Last but not least on the list and in first place is Lockheed Martin, a company that was given nearly $40 billion from Defense last year which accounts for more than 90% of its total 2010 revenue of a little less than $46 billion. This year so far, Lockheed Martin has received nearly $16 billion in contracts from the the US government, that's four times the amount Raython has gotten from Uncle Sam. Lockheed Martin, in Bethesda, Maryland, manufactures satellites, space vehicles, combat aircraft.

Crunching numbers: revenue strictly from government contracts in 2010 for the top ten companies combined totals $143.3 billion in 2010, and $42 billion in the first part of 2011.. Total revenue for these companies combined is nearly $360 billion. Yes, that's about a billion dollars a day for a year. Once again, in some instances, your tax dollars accounted for approximately half of all revenue these companies earned.

++++++

### Task details
According to the excerpt on defense contractors, where is Lockheed Martin located? The records have no connection to the excerpt on defense contractors.

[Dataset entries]
++++++

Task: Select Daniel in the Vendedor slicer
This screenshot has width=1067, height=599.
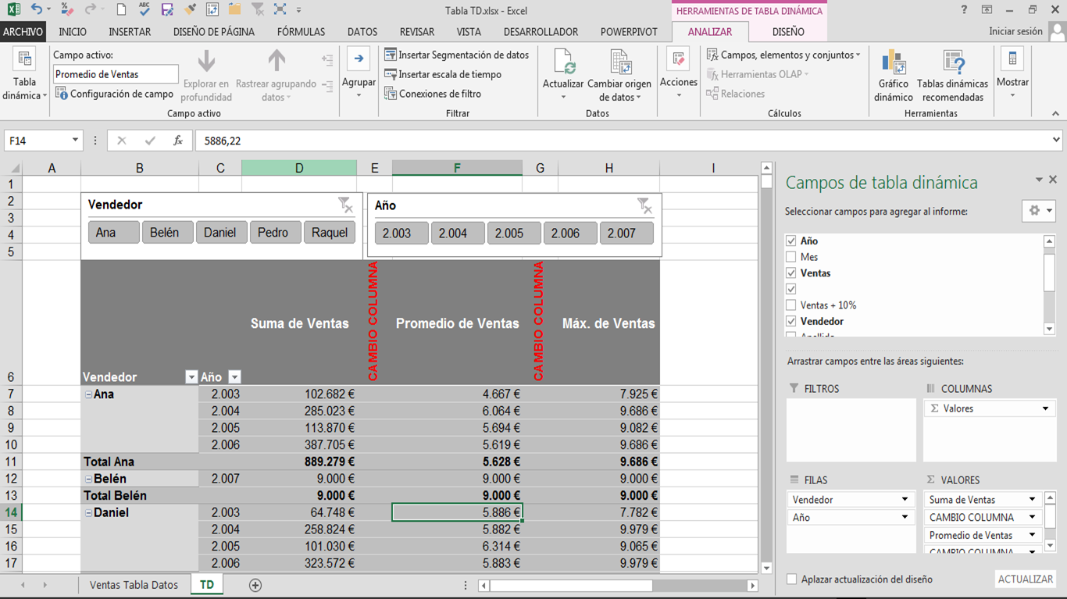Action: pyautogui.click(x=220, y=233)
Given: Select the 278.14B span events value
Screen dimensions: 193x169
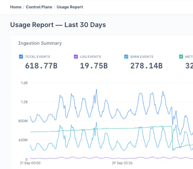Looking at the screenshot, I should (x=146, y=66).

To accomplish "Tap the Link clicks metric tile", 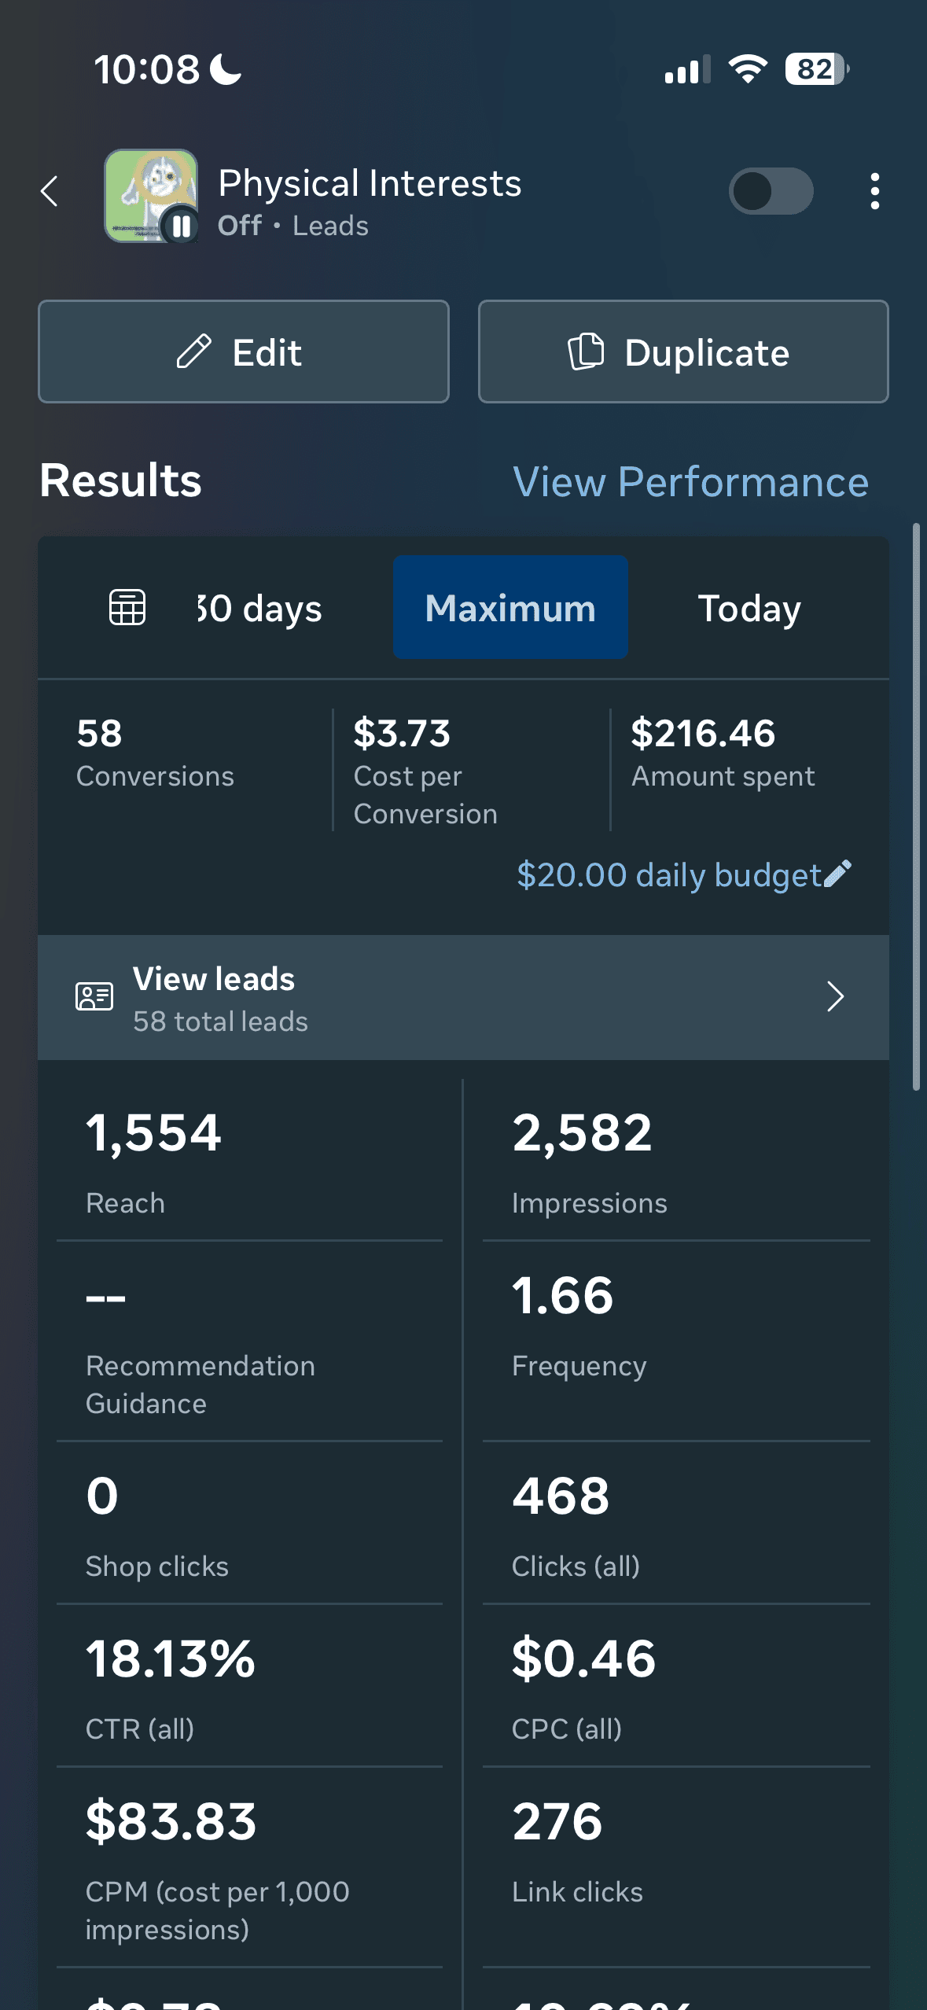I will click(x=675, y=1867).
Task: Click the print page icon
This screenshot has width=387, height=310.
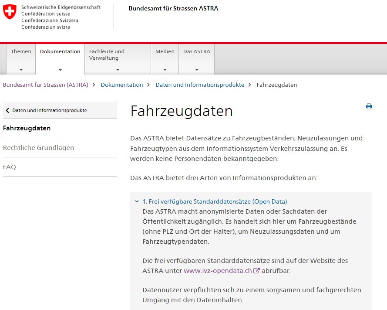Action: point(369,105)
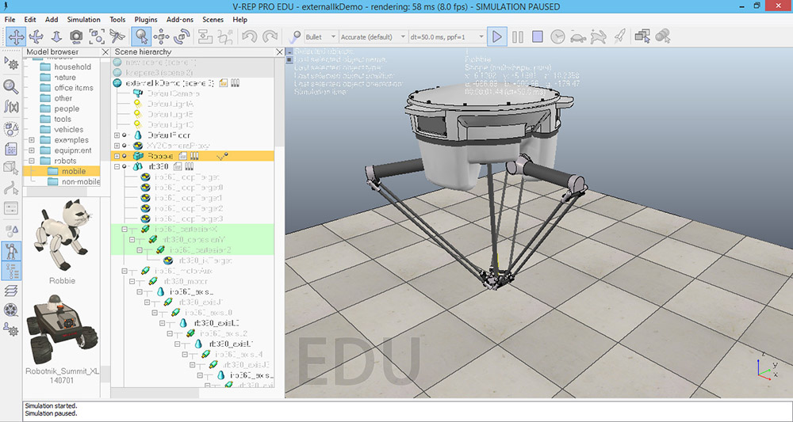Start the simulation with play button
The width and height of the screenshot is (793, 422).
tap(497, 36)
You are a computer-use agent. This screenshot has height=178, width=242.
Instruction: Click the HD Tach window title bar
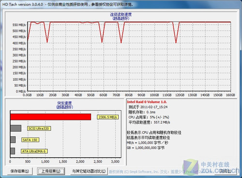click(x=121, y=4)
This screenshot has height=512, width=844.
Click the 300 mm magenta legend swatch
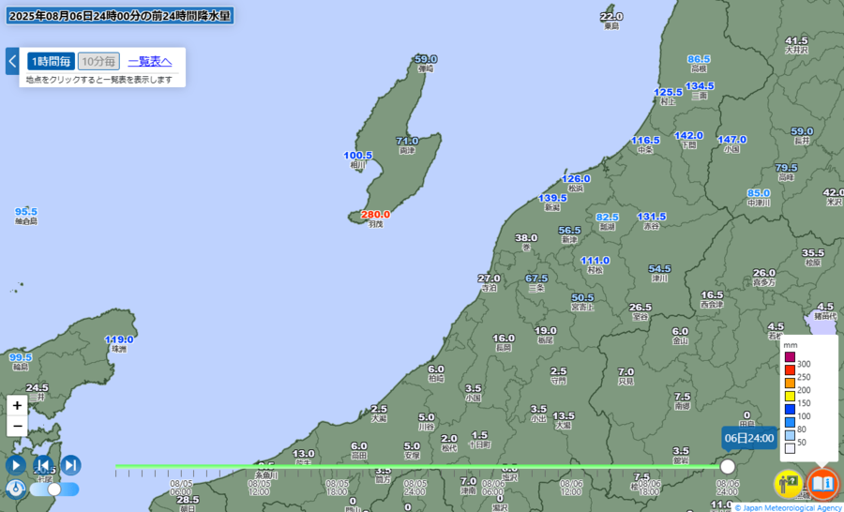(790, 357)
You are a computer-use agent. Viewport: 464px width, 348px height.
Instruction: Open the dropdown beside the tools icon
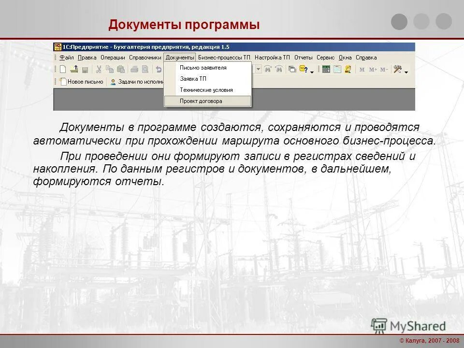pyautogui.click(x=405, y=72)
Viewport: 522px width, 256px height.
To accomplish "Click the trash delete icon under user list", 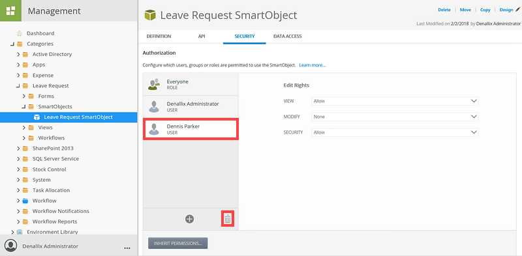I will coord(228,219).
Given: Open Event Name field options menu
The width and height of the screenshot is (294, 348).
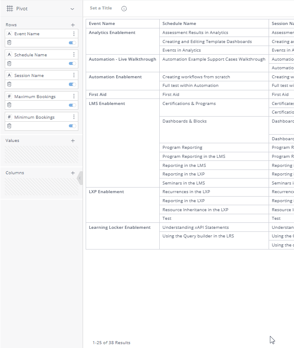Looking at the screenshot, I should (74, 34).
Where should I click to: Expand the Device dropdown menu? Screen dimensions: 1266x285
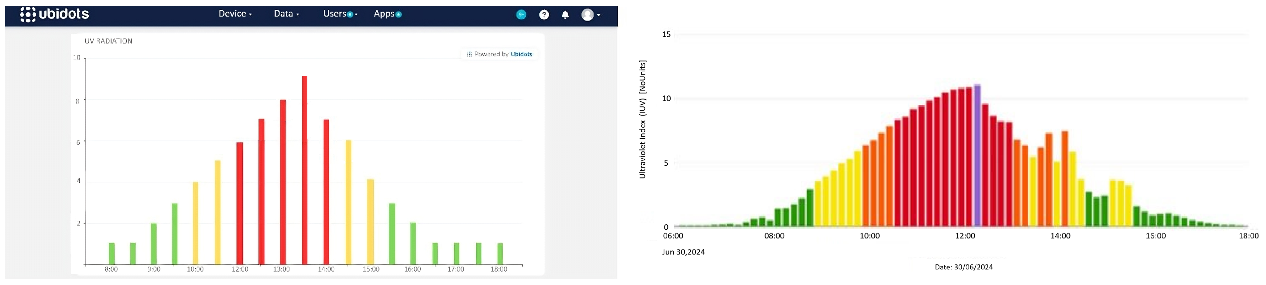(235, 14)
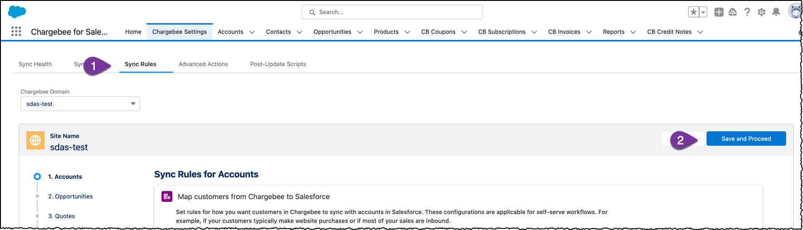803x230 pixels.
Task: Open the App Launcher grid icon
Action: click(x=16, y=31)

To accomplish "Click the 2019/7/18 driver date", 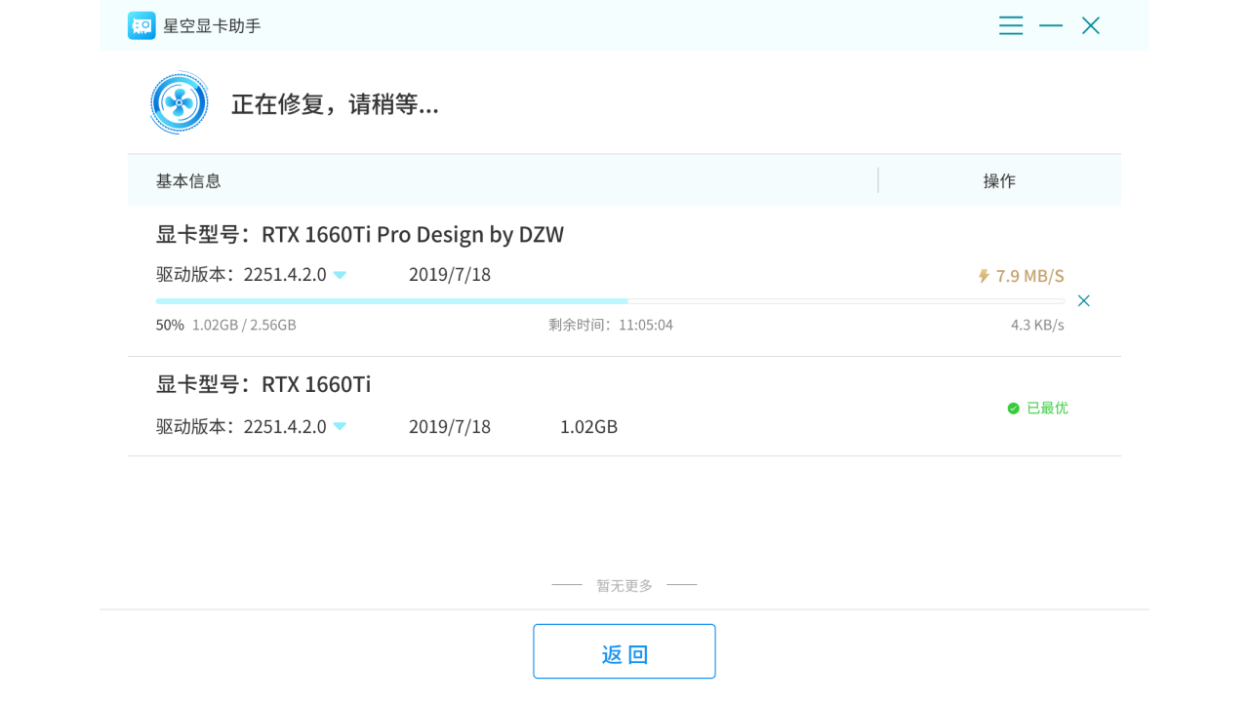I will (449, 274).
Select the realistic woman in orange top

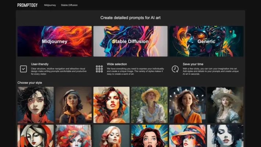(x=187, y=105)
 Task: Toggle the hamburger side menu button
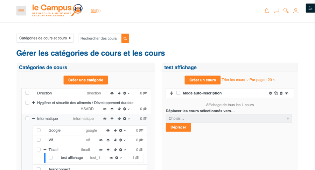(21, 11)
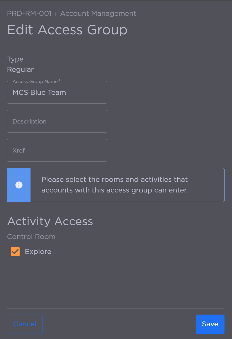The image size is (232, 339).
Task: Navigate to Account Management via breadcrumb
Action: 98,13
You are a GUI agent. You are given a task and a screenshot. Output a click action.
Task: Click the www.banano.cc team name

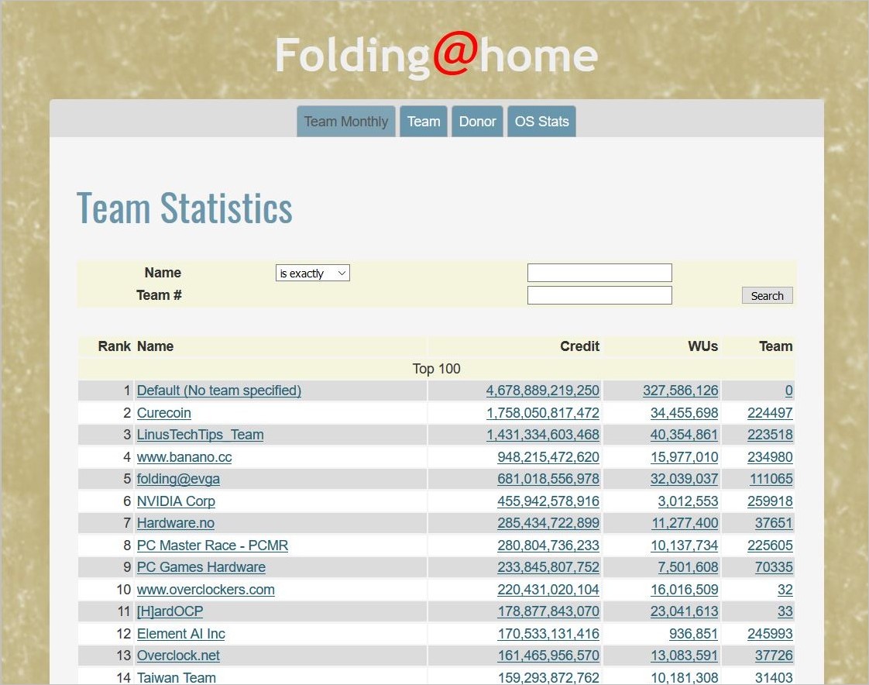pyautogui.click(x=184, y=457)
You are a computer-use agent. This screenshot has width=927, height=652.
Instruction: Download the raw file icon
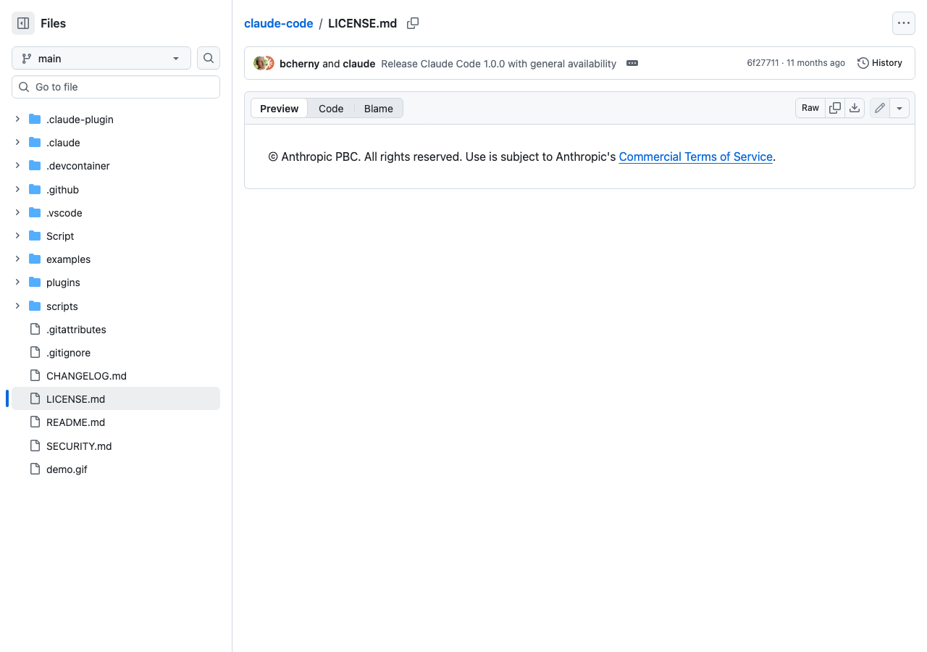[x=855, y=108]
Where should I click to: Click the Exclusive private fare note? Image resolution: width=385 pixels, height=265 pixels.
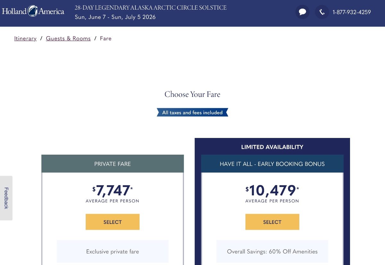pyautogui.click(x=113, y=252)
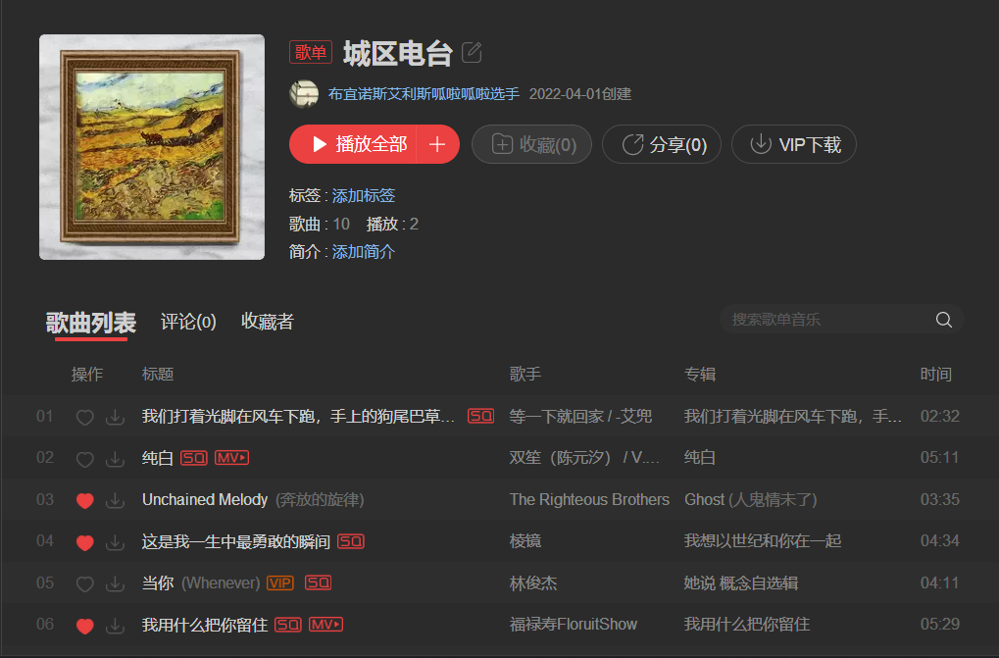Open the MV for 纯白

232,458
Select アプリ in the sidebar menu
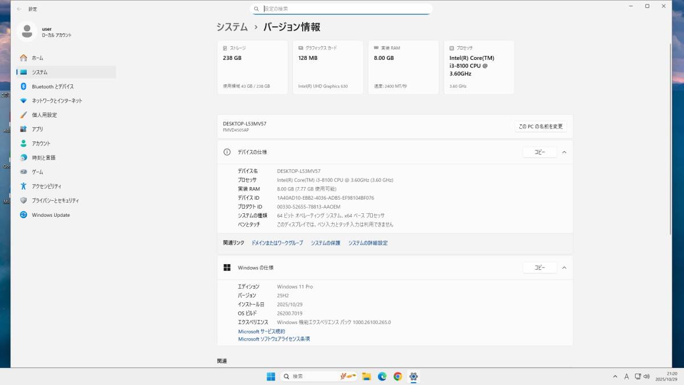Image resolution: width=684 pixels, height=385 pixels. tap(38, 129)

++++++

### Answer to the problem
Bethesda, Maryland